### TRY IT
Every entry should be duplicated verbatim, and no picture may appear in the copy.
■ ■ ■
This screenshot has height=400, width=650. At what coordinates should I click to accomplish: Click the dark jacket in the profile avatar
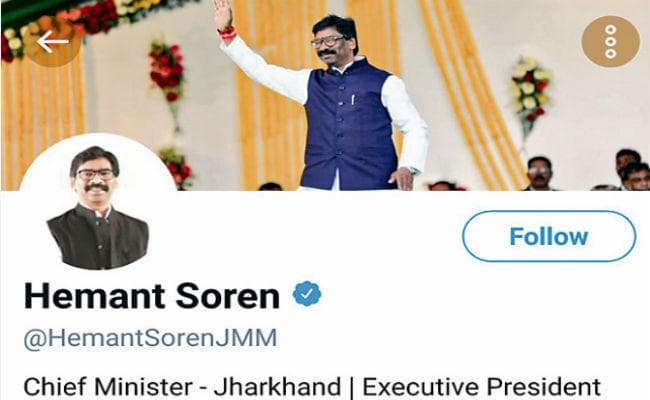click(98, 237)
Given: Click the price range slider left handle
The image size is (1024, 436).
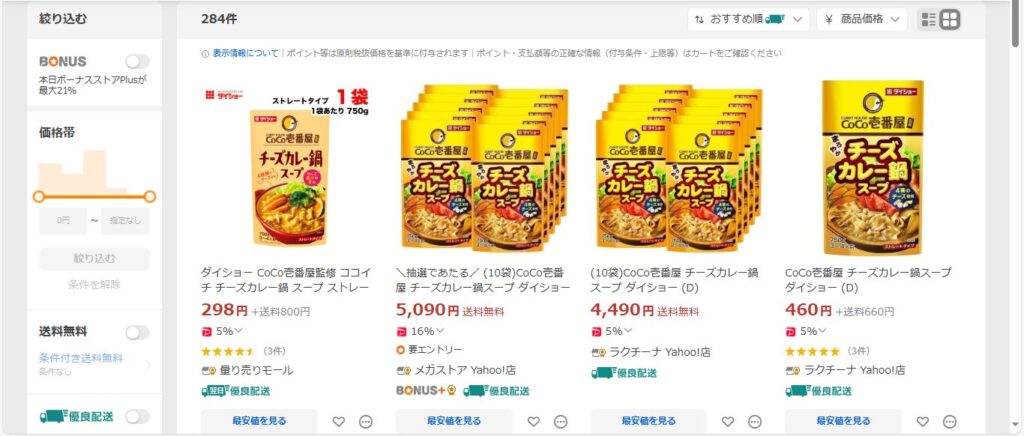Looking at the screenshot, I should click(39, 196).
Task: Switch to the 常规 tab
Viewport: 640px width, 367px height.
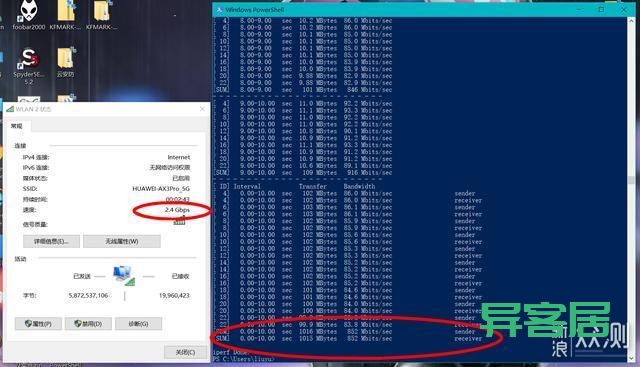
■ ■ ■
### RESPONSE
This screenshot has height=400, width=650. At what coordinates should I click to accomplish: Click the dark jacket in the profile avatar
click(98, 237)
Given: Click the price range slider left handle
The image size is (1024, 436).
Looking at the screenshot, I should click(39, 196).
Task: Switch to the 常规 tab
Viewport: 640px width, 367px height.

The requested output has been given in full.